-- BEGIN Page text --

Christopher, a writer, becomes the focus. His objections alienate his lover and many of his family – only his Colonel father mixes tolerance with disappointment. Some verbal blows land squarely: while others fight Chris’s sort just make superior remarks. And, whether it’s Monkhouse’s intention or the playing in Auriol Smith’s production, he does seem self-obsessed.

And objectionable when he uses his social status to force reluctant young servant Dakin to fight him. It’s part of Christopher’s self-examination, leading him to follow Dakin in enlisting, refusing an officer’s commission.

This conflict of master and man is the most lively part of a discussion which nowadays seems familiar, and which Monkhouse, the two men’s fight apart, takes no further than being discussion in his first half.

If the play starts in the half-light, Smith plays the first post-interval scene in near black. Fittingly; it’s what those back home never see, but it accounts for the difference when he comes home, apparently unwounded but subdued with shell-shock or post-traumatic stress.

At war, Christopher faces death and finds his mettle, personal standards of honour rather than ones imposed externally. And it’s in the later scenes Simon Harrison’s performance is most defined in a production that gives each character individuality, notably Paul Shelley as the soldier father who’s never seen combat, Claudia Elmhirst as Chris’s sister, Jack Sandle, both as tactful British soldier and Prussian Officer, and Christopher Heyward, flickering between politeness and contempt as the servant challenged by one of his employers.

-- END Page text --
-- BEGIN Data for the task --

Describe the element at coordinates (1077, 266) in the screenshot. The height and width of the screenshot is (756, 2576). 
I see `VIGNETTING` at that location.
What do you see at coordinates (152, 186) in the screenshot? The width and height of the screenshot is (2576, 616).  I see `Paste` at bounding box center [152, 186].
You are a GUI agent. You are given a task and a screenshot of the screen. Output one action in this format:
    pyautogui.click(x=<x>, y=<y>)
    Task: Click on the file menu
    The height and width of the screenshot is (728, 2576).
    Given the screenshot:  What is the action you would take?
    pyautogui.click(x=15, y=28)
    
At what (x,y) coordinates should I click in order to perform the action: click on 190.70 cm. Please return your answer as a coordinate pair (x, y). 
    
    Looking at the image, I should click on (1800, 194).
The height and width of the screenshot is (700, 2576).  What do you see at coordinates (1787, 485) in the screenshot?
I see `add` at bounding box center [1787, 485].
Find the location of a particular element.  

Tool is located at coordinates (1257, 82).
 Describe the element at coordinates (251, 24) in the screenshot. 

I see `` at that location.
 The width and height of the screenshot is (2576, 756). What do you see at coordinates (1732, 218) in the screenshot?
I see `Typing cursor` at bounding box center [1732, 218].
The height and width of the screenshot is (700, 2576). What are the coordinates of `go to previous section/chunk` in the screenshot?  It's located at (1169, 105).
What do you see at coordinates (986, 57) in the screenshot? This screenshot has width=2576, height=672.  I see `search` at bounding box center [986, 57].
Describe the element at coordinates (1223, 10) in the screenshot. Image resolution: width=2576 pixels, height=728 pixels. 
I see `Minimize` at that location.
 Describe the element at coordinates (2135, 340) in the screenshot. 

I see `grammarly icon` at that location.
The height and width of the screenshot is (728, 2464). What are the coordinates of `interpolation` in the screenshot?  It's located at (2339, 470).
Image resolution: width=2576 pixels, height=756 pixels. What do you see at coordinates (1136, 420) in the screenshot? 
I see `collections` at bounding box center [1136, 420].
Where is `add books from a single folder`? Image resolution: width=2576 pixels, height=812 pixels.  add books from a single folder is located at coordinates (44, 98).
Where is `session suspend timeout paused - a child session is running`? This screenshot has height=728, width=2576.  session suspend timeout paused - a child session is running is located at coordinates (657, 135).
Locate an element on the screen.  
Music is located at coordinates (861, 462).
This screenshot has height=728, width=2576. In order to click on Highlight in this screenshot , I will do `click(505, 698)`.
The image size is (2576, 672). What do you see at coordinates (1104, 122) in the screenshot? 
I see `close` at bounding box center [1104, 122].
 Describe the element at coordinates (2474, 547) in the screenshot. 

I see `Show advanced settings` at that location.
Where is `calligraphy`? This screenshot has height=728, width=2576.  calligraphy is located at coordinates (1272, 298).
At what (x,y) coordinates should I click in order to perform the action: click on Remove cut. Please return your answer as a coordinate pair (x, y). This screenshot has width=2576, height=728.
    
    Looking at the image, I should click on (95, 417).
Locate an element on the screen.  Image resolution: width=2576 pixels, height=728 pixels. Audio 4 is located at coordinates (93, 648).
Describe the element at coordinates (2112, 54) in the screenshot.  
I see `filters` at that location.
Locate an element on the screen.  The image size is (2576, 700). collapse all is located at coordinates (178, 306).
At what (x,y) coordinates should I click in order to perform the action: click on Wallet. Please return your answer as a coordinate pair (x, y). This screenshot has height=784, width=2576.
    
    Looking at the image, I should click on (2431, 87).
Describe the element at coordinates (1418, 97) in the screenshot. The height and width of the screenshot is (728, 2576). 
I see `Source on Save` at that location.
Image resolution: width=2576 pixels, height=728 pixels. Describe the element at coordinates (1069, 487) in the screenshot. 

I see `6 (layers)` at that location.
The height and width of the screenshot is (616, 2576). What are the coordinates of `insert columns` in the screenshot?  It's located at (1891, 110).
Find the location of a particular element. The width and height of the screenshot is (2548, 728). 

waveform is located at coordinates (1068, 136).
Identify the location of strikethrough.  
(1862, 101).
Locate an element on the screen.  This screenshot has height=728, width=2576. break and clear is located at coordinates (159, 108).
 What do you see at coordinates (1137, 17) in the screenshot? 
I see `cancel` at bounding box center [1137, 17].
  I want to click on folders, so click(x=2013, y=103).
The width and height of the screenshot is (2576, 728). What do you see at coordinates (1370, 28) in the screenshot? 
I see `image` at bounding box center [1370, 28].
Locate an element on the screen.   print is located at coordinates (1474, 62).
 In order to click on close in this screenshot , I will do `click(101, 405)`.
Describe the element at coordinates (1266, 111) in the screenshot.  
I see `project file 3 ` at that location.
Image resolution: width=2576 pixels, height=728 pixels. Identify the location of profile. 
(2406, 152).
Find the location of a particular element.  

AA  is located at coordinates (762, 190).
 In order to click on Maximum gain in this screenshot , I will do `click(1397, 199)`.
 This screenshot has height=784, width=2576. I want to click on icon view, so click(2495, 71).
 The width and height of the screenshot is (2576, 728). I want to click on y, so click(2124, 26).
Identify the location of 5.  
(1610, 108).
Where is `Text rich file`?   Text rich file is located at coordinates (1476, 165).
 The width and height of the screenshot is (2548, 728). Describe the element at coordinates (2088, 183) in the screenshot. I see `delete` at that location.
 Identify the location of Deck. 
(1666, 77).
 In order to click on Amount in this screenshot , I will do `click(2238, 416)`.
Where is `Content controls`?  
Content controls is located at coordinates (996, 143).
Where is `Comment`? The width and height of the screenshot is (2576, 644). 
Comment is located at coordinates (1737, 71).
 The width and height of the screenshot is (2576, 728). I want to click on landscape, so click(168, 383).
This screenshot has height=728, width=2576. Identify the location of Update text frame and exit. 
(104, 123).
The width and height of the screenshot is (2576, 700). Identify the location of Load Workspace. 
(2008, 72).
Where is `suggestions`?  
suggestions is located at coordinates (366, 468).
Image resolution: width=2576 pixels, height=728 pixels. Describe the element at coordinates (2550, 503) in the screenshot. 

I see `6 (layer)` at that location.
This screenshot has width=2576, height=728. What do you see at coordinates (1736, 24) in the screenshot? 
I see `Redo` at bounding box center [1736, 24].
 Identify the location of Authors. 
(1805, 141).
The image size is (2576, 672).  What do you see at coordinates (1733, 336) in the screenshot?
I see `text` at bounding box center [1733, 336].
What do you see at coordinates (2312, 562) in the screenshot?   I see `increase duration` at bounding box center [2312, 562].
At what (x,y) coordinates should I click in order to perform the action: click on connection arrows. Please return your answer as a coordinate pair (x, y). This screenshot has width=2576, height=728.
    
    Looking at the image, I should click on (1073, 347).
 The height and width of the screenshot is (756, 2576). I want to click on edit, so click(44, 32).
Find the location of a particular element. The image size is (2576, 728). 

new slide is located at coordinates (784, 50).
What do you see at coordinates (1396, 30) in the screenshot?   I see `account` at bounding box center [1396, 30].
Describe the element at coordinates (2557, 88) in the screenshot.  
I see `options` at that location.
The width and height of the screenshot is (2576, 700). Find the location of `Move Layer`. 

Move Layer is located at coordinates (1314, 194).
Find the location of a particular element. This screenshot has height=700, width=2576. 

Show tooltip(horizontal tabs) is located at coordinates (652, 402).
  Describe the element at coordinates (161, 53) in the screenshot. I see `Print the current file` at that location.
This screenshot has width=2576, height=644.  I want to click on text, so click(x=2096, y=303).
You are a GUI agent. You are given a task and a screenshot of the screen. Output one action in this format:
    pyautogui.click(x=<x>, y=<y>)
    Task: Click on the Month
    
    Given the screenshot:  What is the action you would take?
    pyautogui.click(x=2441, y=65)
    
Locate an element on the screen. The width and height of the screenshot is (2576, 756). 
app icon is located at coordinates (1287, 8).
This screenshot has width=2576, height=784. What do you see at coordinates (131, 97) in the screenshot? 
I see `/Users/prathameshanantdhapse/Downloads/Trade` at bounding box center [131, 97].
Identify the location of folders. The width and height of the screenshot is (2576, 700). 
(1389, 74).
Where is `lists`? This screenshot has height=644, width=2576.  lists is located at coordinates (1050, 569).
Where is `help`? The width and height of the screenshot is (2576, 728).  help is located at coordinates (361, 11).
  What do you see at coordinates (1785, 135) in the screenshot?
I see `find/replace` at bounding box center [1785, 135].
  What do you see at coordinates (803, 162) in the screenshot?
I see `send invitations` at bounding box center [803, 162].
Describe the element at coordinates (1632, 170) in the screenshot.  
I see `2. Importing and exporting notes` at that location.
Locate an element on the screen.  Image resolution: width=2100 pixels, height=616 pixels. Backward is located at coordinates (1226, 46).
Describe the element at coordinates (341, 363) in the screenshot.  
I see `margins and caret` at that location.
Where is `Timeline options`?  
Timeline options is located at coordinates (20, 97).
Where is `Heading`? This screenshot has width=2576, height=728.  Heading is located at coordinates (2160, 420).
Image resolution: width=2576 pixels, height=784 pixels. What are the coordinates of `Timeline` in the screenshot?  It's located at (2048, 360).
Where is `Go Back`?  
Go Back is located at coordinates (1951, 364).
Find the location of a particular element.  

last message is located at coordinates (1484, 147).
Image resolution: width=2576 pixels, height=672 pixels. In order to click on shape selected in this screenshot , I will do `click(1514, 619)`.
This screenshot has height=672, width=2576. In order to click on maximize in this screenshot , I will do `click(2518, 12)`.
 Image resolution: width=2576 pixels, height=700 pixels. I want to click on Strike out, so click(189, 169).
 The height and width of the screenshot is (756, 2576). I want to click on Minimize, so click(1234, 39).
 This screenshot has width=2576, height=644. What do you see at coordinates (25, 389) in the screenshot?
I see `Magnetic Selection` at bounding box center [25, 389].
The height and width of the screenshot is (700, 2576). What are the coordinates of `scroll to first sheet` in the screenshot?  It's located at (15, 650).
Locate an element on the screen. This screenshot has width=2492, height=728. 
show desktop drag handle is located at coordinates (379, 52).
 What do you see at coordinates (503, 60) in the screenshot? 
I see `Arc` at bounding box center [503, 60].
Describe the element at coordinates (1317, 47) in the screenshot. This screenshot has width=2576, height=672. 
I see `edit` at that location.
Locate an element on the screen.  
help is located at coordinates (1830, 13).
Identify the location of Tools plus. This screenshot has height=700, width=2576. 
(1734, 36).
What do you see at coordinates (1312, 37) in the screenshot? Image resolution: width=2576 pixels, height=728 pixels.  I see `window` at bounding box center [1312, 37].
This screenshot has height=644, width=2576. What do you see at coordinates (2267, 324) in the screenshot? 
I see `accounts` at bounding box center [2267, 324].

-- END Data for the task --

--- Stated goal 1 ---
In the theater review, which actor plays Chris's sister?
--- Stated goal 2 ---
Please return each line of the records that contains the word "Identify".

--- Task answer 1 ---
Claudia Elmhirst

--- Task answer 2 ---
Identify the location of strikethrough.  
Image resolution: width=2576 pixels, height=728 pixels. Identify the location of profile. 
Identify the location of 5.  
 Identify the location of Deck. 
This screenshot has height=728, width=2576. Identify the location of Update text frame and exit. 
The width and height of the screenshot is (2576, 700). Identify the location of Load Workspace. 
 Identify the location of Authors. 
Identify the location of folders. The width and height of the screenshot is (2576, 700). 
Identify the location of Tools plus. This screenshot has height=700, width=2576. 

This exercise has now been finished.